> [Work instruction]
From the very first line of the data to the line containing "Trump’s Treasury Secretary", retype everything exactly, leaving the pictures behind.

::::

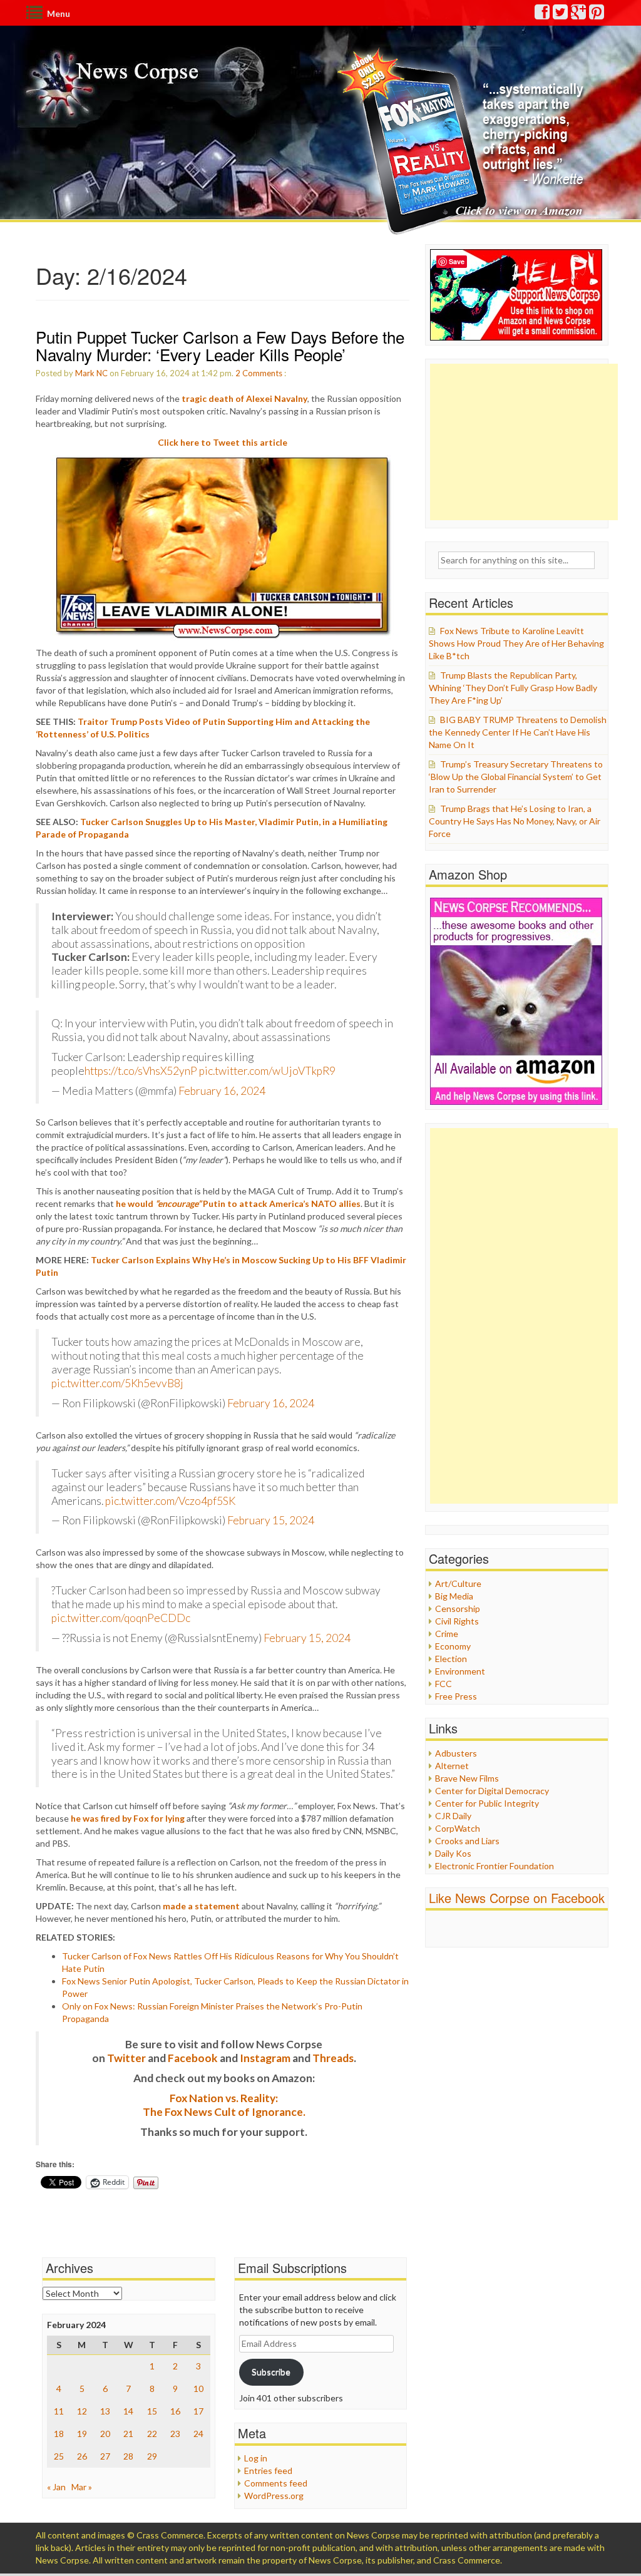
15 (152, 2411)
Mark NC (91, 373)
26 (82, 2456)
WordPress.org (274, 2495)
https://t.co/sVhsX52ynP (141, 1070)
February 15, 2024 (270, 1520)
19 (82, 2433)
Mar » (81, 2486)
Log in (255, 2458)
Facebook (193, 2058)
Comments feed (275, 2483)
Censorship (457, 1608)
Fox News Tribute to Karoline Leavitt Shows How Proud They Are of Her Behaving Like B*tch (516, 643)
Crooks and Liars (467, 1840)
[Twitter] (561, 14)
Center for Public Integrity (487, 1803)
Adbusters (456, 1753)
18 (59, 2433)
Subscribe (271, 2371)
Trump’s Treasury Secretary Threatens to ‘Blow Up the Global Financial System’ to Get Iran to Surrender (516, 776)
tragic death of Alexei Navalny (244, 398)
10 (198, 2388)
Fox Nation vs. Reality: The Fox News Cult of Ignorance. (224, 2104)
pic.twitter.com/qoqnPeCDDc (120, 1617)
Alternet (452, 1765)
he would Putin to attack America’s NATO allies (238, 1203)
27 (105, 2456)
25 (59, 2456)
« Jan (56, 2486)
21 (128, 2433)
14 (128, 2411)
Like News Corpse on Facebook (517, 1898)
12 (82, 2411)
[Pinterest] (597, 14)
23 (175, 2433)
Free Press (456, 1696)
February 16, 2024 (221, 1090)
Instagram (265, 2058)
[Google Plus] (579, 14)
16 (175, 2411)
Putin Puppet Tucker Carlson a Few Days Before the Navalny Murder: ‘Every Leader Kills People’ (220, 345)
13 (105, 2411)
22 (152, 2433)
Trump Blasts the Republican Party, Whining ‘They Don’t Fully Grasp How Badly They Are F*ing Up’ (513, 688)
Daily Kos (453, 1853)
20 (105, 2433)
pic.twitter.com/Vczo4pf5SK (170, 1500)
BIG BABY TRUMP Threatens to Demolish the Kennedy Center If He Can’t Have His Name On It (518, 732)
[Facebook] (543, 14)
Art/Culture (458, 1583)
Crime (446, 1633)
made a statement (201, 1906)
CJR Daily (453, 1815)
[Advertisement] (524, 442)
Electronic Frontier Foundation (494, 1865)
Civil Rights (457, 1621)
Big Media (454, 1596)
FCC (443, 1683)
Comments (262, 373)
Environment (460, 1671)
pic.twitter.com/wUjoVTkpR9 (267, 1070)
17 (198, 2411)
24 (198, 2433)
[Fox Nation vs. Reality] (463, 140)
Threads (333, 2058)
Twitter (126, 2058)
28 (128, 2456)
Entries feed (268, 2470)
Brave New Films (467, 1778)
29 (152, 2456)
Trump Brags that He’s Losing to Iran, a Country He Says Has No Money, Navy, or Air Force (514, 821)
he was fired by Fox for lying (128, 1818)
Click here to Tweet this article (222, 442)
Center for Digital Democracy (492, 1790)
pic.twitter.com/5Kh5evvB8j (117, 1383)
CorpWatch (457, 1828)
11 (59, 2411)
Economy (453, 1646)
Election (451, 1658)
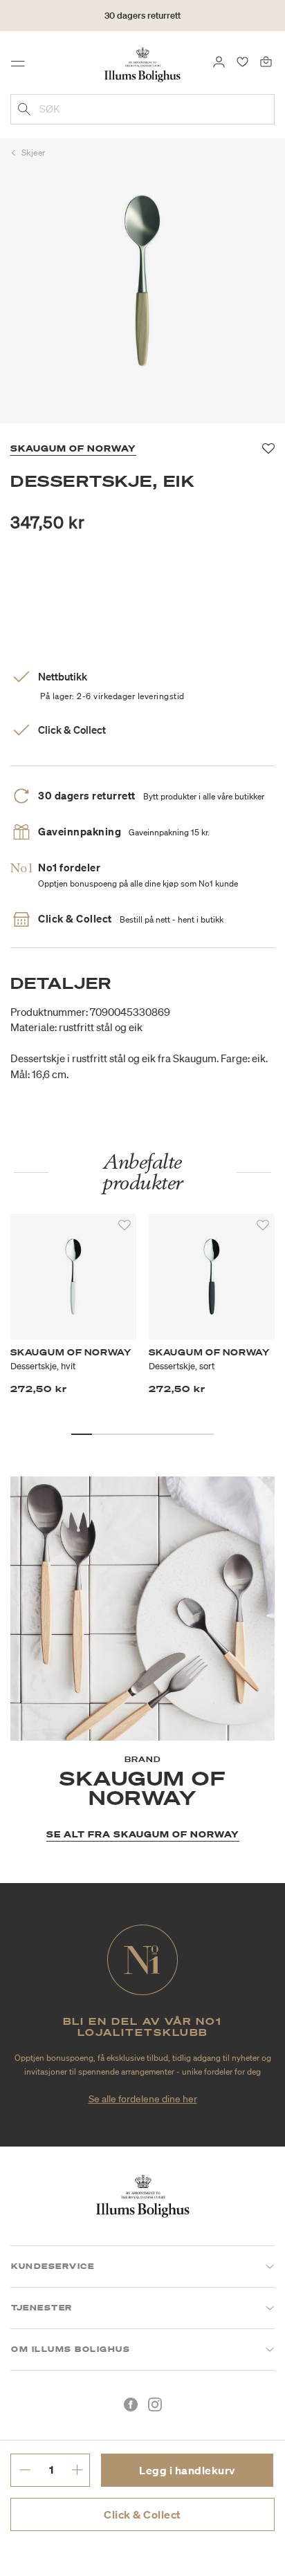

::::

> [Answer]
15 (152, 2411)
Mark NC (91, 373)
26 (82, 2456)
WordPress.org (274, 2495)
https://t.co/sVhsX52ynP (141, 1070)
February 15, 2024 (270, 1520)
19 (82, 2433)
Mar » (81, 2486)
Log in (255, 2458)
Facebook (193, 2058)
Comments feed (275, 2483)
Censorship (457, 1608)
Fox News Tribute to Karoline Leavitt Shows How Proud They Are of Her Behaving Like B*tch (516, 643)
Crooks and Liars (467, 1840)
[Twitter] (561, 14)
Center for Public Integrity (487, 1803)
Adbusters (456, 1753)
18 (59, 2433)
Subscribe (271, 2371)
Trump’s Treasury Secretary Threatens to ‘Blow Up the Global Financial System’ to Get Iran to Surrender (516, 776)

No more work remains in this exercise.